Написать о Флоренции – дело немыслимое, невозможное, обречённое дело.
Чем убивает этот город?
Всем.
В нём нет блаженства и радости… нет тонкой гармонии малолюдных италийских городов, таких как Верона, Мантуя, Модена. В нём нет ничего снизошедшего, никаких следов почившей благодати. В нём всё вздымается ввысь, в яростный кипящий купол. В нём всё вздыблено… вздыблено от человеческого, от титанизма, от богоравенства.
От титанизма, претендующего на богоравенство.
Там люди были с Богом на «я».
Там всё вздымается и убивает.
Подъезжая к Флоренции, предчувствуешь обычную ласковую тоску. Тоску по прошлому, красота которого кажется девственной и недооцененной, только тебе доступной, да и тобою-то спасаемой лишь на мгновение нежного созерцания. И ты тоскуешь, ностальгически грустишь, а далёкий купол Санта Мария дель Фьоре лишь лёгкое трепетанье оживляет в груди. Сколько ж надо знать о тебе, Флоренция, чтобы, вступая, вступить, чтобы сказать таксисту, порывающемуся везти тебя ещё куда-то дальше: «Нет-нет… спасибо, вот здесь, пожалуйста!»
И это действительно здесь.
Оно здесь, и первая мысль твоя – о возрасте… О том, что тебе уже сорок пять, и что оно уже здесь… и больше не надо стремиться душой, не надо ничего фантазировать… – вот оно.
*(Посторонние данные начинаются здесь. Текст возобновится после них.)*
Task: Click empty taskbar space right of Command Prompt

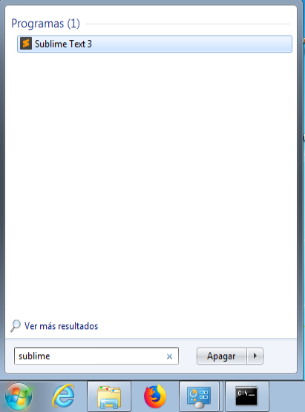Action: tap(287, 396)
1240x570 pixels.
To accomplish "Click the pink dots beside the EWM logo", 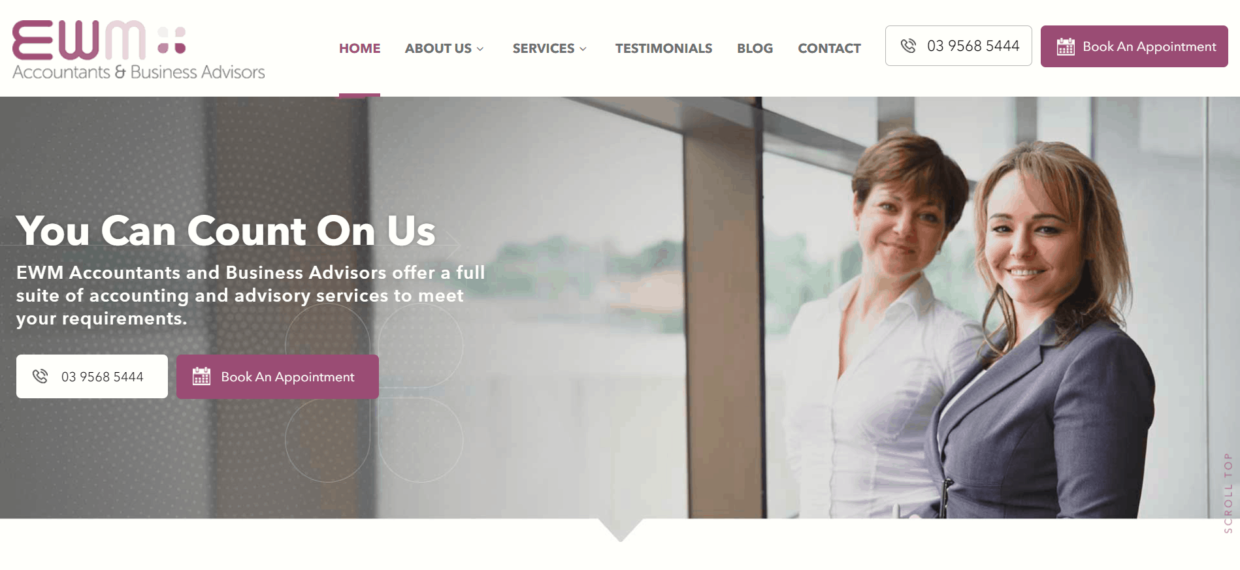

Когда-то давным-давно, когда я был обычным советским мальчиком… ну, не мальчиком – юношей, который знал наизусть, как и всякий обычный советский юноша, что ничего не будет никогда – в те времена, когда ничто и никогда можно было писать не только без знаков препинания, но и без интервала… просто – ничтоникогд а… – в те времена я сложил так:
А теперь моя гостиница называется «Вилла азалий» и действительно представляет собой старую виллу, когда-то стоявшую на окраине Флоренции, а ныне утонувшую в расплыве городских черт.
И деревья в её парке такие старые, что в них, и правда, могут петь соловьи.
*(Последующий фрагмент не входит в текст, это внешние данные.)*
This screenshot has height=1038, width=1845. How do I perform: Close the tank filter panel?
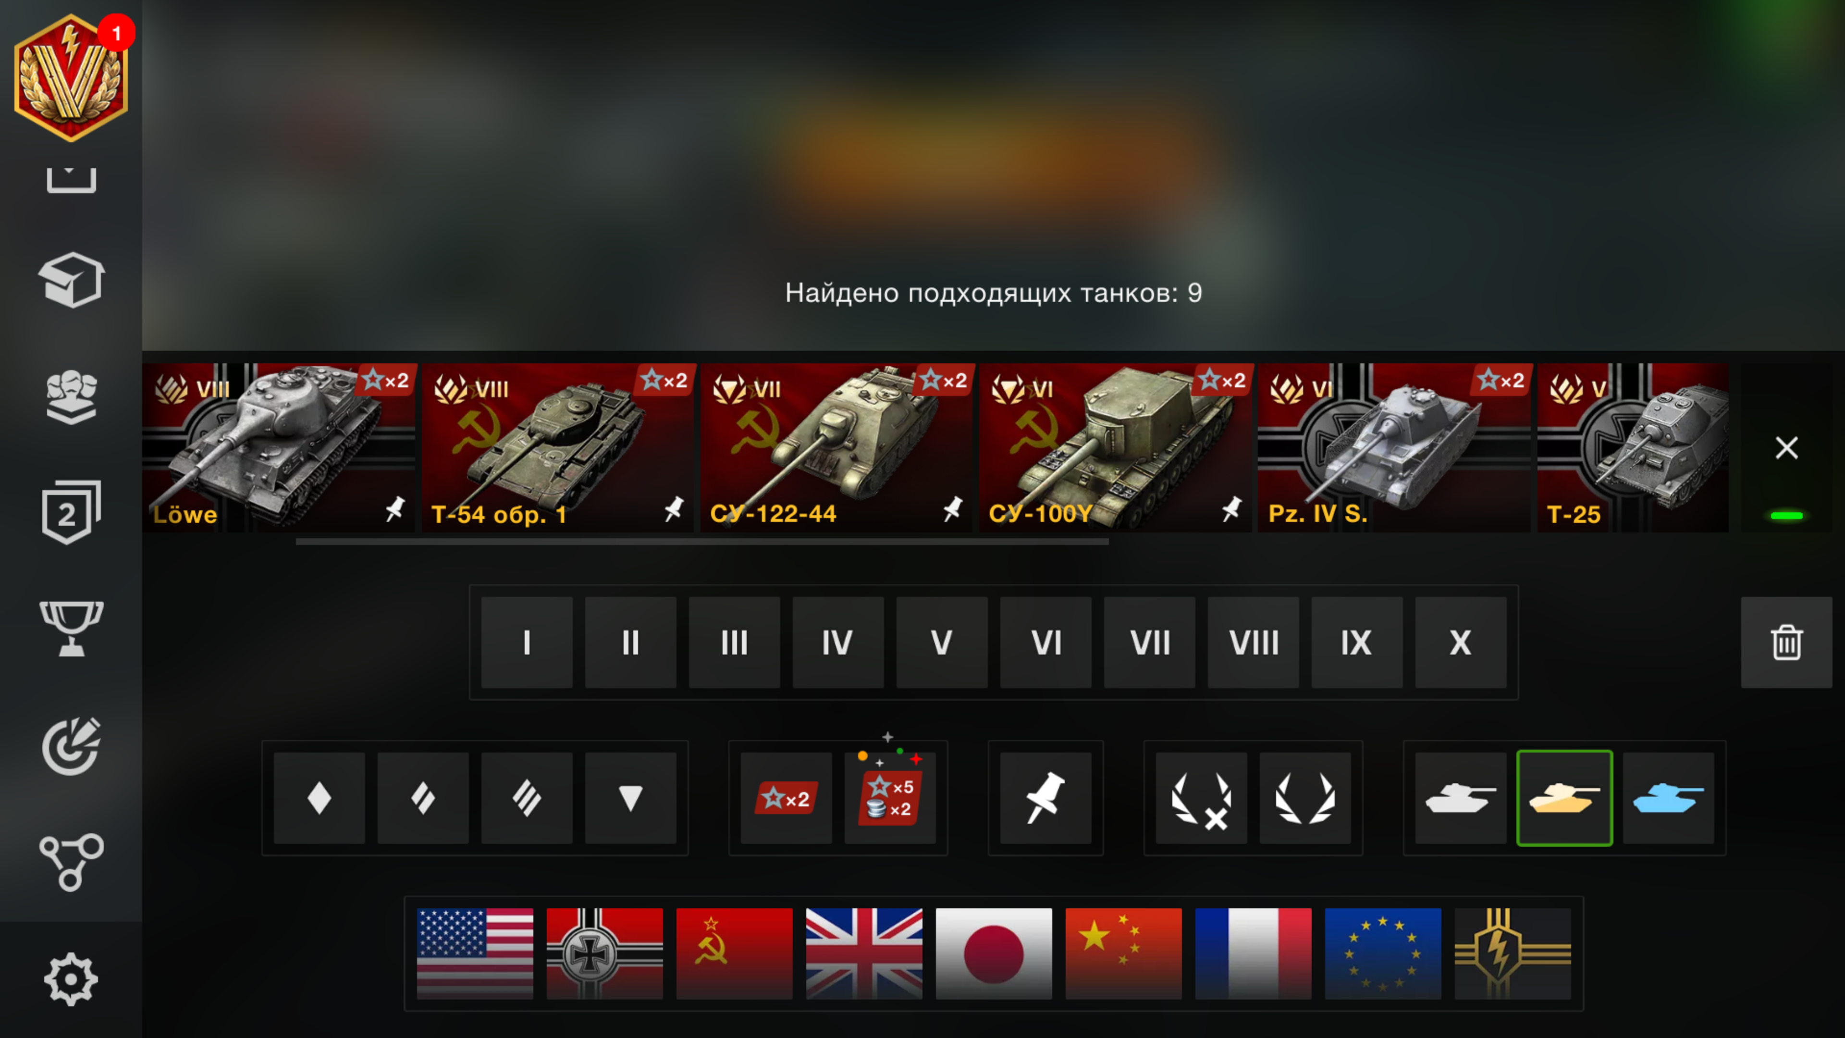click(x=1786, y=448)
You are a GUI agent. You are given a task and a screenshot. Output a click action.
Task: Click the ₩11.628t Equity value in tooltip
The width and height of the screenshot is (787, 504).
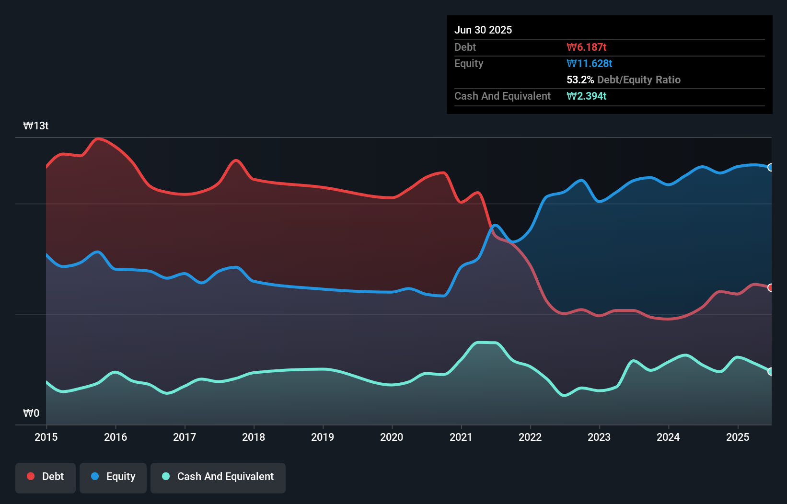[589, 63]
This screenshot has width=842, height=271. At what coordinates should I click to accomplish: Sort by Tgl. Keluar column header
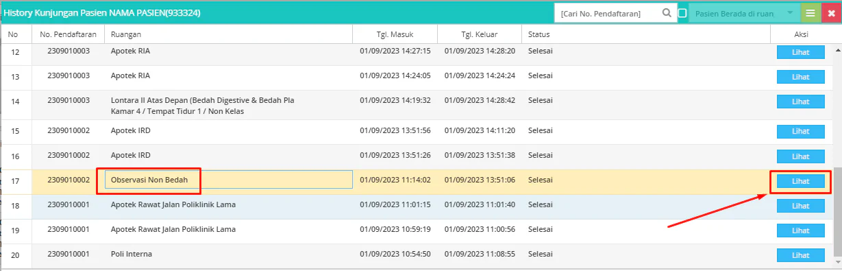[479, 34]
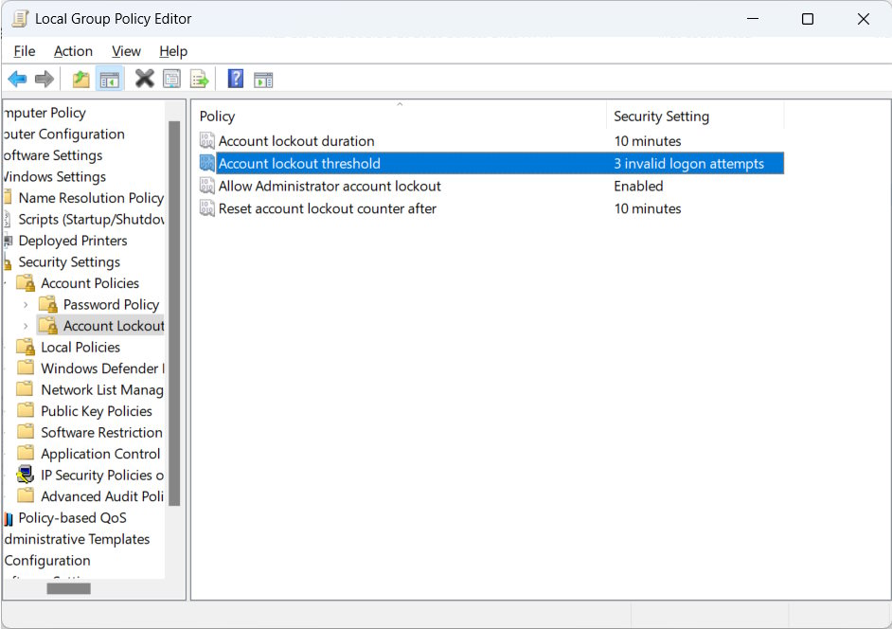Toggle the console tree pane
This screenshot has height=629, width=892.
pos(109,78)
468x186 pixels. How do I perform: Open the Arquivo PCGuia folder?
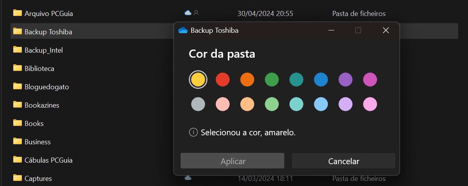(x=48, y=13)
И солнечный вечер обращает к тебе незлые лица собора и кампаниллы.
Их мраморы свежи, теплы…
При всей своей колоссальности ни собор, ни Кампанилла не обрушиваются на тебя, но лишь тепло касаются своей каменной грудью твоей груди.
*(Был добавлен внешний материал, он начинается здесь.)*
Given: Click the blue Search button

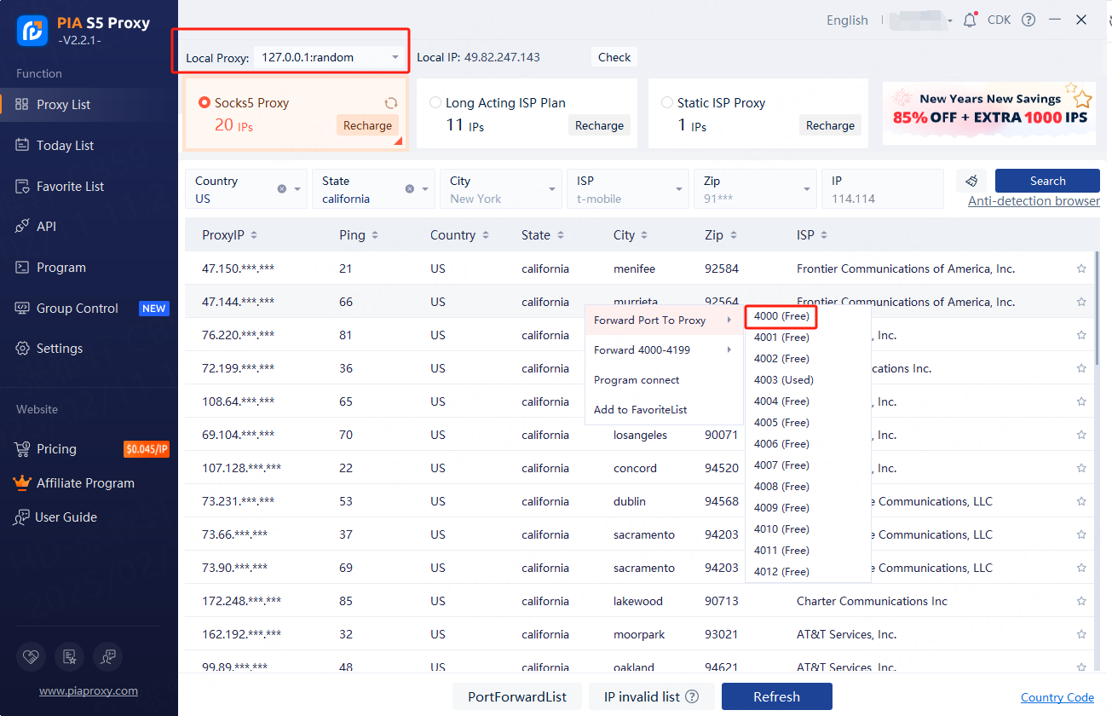Looking at the screenshot, I should [x=1047, y=181].
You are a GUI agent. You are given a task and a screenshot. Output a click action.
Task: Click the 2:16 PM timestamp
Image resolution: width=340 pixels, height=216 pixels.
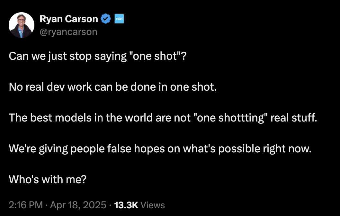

Они счастливы, им нет надобности ни на кого обрушиваться.
Они ещё не поняли, что состарились.
Они не состарились.
Они по-прежнему стоят в брачном своём уборе.
Хотя жизнь прошла.
Наша жизнь прошла.
Это наша жизнь вечно проходит, а они вечно живут, перенося из времён во времена свою восхитительную брачную юность.
Кто знает… кто помнит теперь, что лицо собора обдиралось, и что некто Эмилио де Фабрис восстанавливал в конце XIX века эти мраморные черты?!
Они стоят рядом – собор и невеста.
Какую невесту подарил этому колоссу Джотто ди Бондоне! Никто не убирал столь прекрасно стройную невесту.
Когда отпускает первый мягкий ступор, ты обходишь собор, и его невообразимый купол выступает из-за стройной кампаниллы как полусолнце. Но даже и он не обрушивается на тебя. Своей готической вытянутостью он всё же больше вверх, чем вниз. Флоренция ещё много расскажет тебе об этом куполе из разных далей, под разными углами и лучами света, но здесь… в этой близи нельзя говорить о нём, нельзя о нём думать. Только жить, медленно обходя его могучее тело.
Вынырнув снова на площадь, так и не достигнув дна бесконечного моря ракурсов восточной части собора, почти задохнувшись в их многообразии, ты понимаешь, что надо сделать две вещи: первое – перезарядить аппарат (хотя не помнишь как началась и где кончилась плёнка), второе – идти дальше. Ты отлично знаешь (ты ведь давно всё знаешь!), что ждёт тебя впереди, и с ужасом направляешь туда стопы.
Пьяцца делла Синьория. Да-да… ты уже во Флоренции, и теперь всё это должно произойти… жестоко произойти одно за другим. Но на пути тебя останавливает циклопический куб Ор Сан Микеле. Что за мощь в этих строгих членах! Лишь по многомраморным нишам и кое-где стоящим в них скульптурам ты вспоминаешь, здесь работал Донателло, и значит это что-то значительное. Уже потом ты уточнишь, что это был Ор Сан Микеле, то ли церковь, то ли торговый дом, приписываемый Арнольфо ди Камбио, а пока ты просто под властью мощной и стройной, не оставляющей надежд толпящейся вокруг многоэтажности.